-- Begin Data provided --

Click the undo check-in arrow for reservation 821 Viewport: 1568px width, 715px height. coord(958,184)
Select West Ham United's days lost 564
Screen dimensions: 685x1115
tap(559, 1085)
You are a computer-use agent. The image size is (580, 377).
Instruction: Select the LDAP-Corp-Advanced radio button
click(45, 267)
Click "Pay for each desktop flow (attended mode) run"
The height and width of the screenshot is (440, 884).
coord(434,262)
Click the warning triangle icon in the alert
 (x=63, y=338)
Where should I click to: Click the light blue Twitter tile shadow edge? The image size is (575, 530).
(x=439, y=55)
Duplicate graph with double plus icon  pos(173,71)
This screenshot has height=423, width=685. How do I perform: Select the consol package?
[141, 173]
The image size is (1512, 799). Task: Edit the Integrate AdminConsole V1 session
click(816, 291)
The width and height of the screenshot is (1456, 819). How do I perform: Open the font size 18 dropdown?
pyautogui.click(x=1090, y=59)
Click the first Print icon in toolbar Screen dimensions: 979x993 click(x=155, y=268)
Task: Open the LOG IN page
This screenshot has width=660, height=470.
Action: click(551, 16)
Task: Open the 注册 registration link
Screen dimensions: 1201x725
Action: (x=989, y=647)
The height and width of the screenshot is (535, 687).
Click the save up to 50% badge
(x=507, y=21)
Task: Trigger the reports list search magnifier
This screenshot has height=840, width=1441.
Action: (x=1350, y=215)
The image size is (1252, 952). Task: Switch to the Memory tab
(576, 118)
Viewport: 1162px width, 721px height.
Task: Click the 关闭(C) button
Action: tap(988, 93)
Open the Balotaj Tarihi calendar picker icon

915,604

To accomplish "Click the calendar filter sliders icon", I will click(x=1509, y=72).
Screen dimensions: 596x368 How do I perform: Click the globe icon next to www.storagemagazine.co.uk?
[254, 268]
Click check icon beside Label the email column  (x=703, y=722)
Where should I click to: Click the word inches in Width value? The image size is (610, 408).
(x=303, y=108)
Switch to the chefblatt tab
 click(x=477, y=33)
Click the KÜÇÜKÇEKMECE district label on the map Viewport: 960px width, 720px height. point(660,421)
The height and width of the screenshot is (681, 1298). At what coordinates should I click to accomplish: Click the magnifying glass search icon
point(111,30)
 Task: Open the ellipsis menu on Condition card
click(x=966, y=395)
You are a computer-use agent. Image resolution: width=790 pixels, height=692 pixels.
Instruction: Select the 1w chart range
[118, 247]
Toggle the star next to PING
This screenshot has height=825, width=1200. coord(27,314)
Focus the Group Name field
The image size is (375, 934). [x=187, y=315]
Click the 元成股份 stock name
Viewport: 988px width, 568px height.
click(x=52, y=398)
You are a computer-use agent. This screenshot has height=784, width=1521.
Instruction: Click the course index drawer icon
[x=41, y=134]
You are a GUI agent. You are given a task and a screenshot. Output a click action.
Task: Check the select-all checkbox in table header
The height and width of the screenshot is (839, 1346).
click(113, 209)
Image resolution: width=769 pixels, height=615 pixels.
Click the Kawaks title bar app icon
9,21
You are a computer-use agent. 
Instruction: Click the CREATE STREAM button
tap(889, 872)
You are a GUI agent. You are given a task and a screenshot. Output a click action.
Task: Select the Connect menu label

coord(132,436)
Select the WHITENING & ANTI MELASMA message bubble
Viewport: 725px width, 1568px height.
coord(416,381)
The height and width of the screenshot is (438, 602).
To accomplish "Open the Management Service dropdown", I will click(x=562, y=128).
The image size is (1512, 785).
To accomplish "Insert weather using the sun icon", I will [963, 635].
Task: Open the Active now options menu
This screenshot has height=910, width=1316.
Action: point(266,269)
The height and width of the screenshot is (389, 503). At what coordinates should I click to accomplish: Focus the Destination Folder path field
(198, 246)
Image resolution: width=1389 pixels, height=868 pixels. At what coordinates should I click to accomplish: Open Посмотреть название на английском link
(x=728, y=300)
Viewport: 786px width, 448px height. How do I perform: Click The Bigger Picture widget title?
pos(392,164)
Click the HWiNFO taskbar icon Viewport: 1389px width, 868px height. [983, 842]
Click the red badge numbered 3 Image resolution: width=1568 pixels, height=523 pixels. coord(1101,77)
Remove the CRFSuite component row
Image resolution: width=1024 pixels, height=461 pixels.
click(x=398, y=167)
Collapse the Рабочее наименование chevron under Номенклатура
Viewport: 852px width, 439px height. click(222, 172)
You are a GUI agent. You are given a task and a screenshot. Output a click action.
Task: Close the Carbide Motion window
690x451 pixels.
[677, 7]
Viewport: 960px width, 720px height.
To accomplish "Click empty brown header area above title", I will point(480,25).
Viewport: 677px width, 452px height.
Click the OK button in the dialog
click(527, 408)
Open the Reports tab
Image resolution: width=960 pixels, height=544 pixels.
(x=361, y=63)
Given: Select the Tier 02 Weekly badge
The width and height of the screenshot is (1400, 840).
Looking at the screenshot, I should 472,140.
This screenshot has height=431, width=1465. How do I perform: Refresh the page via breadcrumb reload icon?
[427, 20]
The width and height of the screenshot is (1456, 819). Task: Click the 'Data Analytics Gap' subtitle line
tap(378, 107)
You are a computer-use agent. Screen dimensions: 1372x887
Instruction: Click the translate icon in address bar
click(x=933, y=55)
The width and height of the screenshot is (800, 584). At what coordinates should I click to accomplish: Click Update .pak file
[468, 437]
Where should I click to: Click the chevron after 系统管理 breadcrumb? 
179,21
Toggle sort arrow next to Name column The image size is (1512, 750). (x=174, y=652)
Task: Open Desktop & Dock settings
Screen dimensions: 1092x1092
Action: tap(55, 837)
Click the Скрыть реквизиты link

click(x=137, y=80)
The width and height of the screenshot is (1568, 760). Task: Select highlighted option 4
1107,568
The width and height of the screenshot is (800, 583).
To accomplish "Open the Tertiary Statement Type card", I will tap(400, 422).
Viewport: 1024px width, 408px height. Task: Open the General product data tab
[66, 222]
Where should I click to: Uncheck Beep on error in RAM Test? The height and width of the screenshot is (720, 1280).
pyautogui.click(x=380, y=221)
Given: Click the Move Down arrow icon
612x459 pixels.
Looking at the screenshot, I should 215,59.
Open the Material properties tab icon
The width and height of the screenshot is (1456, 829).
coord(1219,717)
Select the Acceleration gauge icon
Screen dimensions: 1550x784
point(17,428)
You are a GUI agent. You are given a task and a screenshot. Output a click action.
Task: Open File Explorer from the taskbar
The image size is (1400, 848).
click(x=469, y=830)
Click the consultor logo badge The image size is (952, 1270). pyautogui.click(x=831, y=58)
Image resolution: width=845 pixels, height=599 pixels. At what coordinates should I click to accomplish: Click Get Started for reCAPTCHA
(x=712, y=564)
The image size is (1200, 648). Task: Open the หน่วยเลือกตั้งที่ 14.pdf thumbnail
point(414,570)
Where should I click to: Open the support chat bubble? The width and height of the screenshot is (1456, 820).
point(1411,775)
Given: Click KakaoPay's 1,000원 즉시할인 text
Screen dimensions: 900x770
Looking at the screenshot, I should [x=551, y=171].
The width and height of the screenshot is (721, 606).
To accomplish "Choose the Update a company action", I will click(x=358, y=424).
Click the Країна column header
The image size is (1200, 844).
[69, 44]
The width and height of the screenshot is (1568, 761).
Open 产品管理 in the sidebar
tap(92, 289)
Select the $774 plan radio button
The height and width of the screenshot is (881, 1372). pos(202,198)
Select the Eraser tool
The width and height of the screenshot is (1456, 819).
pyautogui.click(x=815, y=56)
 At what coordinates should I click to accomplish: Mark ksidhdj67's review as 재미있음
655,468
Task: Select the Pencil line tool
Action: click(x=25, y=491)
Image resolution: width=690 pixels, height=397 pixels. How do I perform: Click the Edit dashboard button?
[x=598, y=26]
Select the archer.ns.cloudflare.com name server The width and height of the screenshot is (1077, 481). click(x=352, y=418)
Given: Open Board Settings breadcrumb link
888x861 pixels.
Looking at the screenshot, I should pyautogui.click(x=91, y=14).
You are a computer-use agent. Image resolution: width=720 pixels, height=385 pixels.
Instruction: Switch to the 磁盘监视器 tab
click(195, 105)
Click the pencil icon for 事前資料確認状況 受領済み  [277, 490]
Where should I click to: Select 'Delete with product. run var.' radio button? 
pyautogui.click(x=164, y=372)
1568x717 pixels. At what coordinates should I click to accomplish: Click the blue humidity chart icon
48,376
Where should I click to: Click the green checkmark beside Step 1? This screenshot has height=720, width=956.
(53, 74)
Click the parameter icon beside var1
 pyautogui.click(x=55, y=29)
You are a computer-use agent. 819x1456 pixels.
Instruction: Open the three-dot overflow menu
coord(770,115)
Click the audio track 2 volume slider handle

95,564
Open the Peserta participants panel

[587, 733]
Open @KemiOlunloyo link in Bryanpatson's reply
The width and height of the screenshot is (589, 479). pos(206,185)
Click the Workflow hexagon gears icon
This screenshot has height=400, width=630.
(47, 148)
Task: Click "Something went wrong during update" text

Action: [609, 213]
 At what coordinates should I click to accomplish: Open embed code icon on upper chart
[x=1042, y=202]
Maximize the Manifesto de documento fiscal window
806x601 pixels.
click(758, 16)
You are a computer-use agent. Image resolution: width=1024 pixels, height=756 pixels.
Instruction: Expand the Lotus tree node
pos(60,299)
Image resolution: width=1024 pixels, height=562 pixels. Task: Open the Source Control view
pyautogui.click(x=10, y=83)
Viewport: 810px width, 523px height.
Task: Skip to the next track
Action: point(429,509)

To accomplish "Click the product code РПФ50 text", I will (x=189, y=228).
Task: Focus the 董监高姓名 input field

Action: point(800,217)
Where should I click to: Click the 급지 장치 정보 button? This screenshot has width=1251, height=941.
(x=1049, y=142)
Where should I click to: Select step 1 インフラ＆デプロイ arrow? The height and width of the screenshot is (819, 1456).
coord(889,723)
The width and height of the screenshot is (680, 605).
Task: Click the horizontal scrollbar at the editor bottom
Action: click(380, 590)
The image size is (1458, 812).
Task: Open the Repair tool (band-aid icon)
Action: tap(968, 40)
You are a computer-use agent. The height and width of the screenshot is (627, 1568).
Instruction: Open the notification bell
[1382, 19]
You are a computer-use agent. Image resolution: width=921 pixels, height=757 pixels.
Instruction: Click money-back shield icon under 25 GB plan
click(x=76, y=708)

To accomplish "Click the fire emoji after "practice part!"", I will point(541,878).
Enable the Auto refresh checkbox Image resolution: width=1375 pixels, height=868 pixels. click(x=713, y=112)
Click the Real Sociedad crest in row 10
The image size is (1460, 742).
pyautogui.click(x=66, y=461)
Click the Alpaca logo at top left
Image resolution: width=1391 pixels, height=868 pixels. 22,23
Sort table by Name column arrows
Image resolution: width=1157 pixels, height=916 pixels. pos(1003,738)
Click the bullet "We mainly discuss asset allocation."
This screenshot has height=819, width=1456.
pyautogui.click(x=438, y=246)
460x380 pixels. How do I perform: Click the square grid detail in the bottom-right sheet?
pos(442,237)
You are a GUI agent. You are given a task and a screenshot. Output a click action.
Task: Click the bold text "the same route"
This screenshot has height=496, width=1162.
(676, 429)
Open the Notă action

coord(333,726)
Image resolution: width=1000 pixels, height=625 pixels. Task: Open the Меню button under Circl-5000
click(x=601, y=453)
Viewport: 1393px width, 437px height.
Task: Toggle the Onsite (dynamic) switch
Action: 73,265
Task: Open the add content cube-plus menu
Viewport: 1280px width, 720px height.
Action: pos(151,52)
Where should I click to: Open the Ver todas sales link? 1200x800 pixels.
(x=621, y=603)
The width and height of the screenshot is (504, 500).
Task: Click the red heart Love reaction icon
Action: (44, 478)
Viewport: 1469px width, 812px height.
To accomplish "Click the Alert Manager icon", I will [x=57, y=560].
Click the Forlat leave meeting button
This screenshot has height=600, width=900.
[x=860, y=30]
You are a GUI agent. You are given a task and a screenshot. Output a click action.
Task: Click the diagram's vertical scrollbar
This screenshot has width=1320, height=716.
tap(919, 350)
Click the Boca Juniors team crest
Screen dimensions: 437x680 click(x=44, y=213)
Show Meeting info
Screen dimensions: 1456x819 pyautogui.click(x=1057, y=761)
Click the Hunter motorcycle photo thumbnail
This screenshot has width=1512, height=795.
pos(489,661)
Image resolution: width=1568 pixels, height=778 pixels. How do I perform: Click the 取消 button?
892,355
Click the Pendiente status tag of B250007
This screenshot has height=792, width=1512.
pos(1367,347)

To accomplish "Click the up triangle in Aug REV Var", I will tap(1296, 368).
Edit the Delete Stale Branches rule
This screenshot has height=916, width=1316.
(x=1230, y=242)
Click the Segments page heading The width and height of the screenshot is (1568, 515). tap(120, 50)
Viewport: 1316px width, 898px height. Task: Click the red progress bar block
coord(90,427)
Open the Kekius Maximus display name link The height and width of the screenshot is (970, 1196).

-- End Data provided --

Exercise aim: How many lines of the material above contain the string "plan"? Case counts, and the reply should be the number alone.

Task solution: 2